The Vice President said this on Thursday while fielding questions at the 60th virtual conference of the Nigerian Bar Association (NBA).
“My view is that we have a process by which the concerns can be addressed. What the proposals for amendments may be, it should be out into a proposal and presented to the National Assembly,” Osinbajo said.
“We are in a democracy and there are processes for concerns to be addressed.”
He noted that the review of the new law which covers wide-range of things will require a huge legislative process.
Though the new Companies Allied Matters Act 2020, has generated a lot of controversies from Non-Governmental Organisations and religious bodies, Osinbanjo believes that the “solutions seem quite evident.”
“First the reviewed CAMA is a very huge legislation and has over 800 sections and covers a wide range of issues on companies,” he said.
“There is a small portion of that legislation that is for incorporated trustees. That section regulates charities. Churches and Mosques are regarded as charities.”
There were a lot of controversies over section 839 (1) and (2) of the new Companies Allied Matters Act 2020, that grants powers to the Registrar General of the Federation to suspend trustees and appoint interim managers of associations like civil society organizations and churches in the event of some wrongdoing.

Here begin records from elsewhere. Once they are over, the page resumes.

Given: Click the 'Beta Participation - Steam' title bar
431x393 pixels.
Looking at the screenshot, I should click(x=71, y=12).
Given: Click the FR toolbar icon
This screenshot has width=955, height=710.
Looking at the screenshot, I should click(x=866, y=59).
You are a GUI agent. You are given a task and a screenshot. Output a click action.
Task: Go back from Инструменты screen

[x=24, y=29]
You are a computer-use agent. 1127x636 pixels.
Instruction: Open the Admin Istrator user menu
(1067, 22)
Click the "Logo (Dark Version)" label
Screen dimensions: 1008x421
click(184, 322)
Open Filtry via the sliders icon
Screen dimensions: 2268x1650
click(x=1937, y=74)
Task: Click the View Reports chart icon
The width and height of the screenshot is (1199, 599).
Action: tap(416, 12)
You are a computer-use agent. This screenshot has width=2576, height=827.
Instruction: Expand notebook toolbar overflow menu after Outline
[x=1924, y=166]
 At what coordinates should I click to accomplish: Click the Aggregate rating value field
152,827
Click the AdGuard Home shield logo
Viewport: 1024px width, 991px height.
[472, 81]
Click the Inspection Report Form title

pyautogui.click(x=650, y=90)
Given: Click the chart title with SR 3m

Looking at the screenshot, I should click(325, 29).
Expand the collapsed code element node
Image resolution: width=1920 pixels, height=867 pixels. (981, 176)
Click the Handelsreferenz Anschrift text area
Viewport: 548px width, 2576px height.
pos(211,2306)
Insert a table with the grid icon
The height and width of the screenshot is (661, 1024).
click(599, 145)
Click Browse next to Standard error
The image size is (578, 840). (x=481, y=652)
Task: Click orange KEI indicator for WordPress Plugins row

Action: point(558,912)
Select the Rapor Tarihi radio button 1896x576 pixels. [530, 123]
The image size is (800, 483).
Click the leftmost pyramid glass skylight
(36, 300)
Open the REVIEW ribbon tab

The Christians Association of Nigeria (CAN), has kicked against the law, describing it as unacceptable and satanic.
Samson Ayokunle, CAN President in a statement by Adebayo Oladeji, his Special Assistant, Media and Communication, maintained that the Christians’ umbrella body would not accept any disguise by the government to exercise control over the church because of the church’s spiritual roles and responsibilities.
He called on President Muhammadu Buhari to immediately return the law to the National Assembly for a review before it is implemented.
In the same vein, the Socio-Economic Rights and Accountability Project (SERAP), also described the law as the most repressive law in Nigeria’s history, saying it will be used to further suppress citizens’ rights.
The accountability organisation vowed to challenge its illegality in court.